━━ Listed records

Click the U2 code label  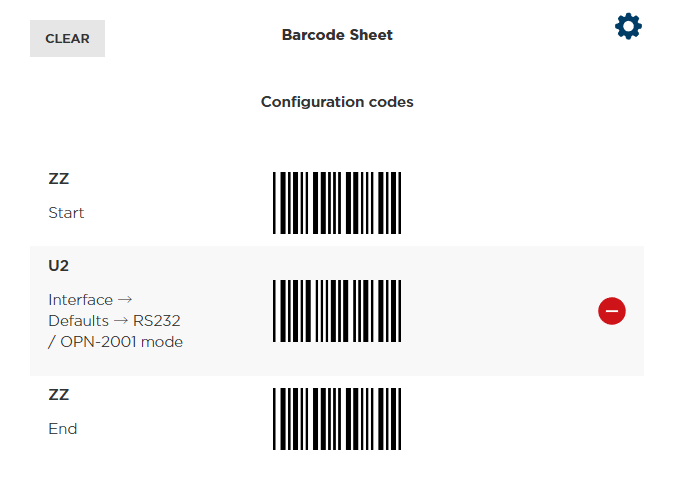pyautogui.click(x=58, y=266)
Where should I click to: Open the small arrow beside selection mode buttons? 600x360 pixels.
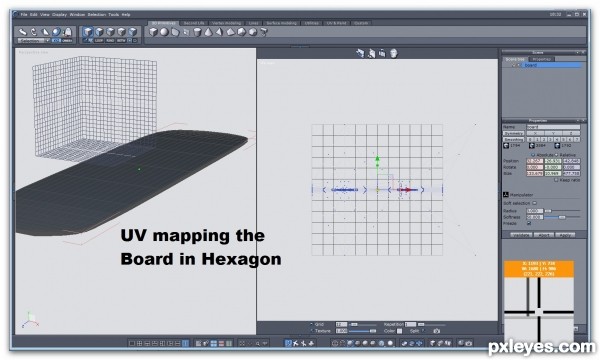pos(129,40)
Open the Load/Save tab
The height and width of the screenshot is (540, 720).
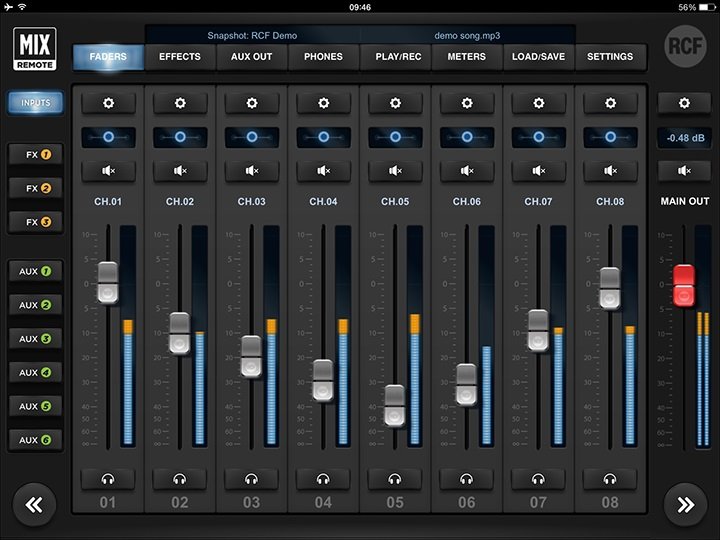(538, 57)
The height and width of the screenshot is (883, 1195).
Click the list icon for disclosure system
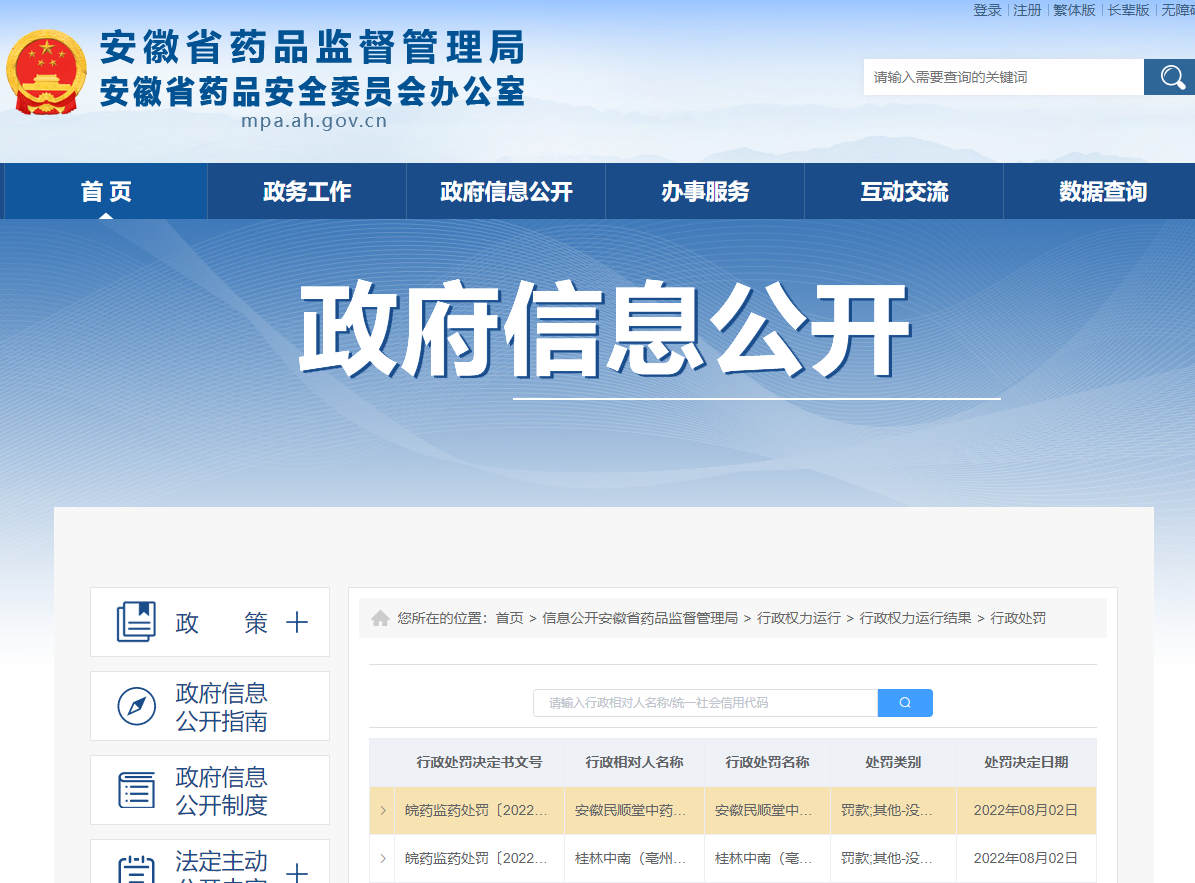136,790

━━━━

To be done: Set out as a numbered list the lines running from the line that contains "The height and width of the screenshot is (883, 1195)." through the end of the records, omitting any blank lines. Leave the pictures out of the list.

Solved exercise:
1. The height and width of the screenshot is (883, 1195).
2. Click the list icon for disclosure system
3. 136,790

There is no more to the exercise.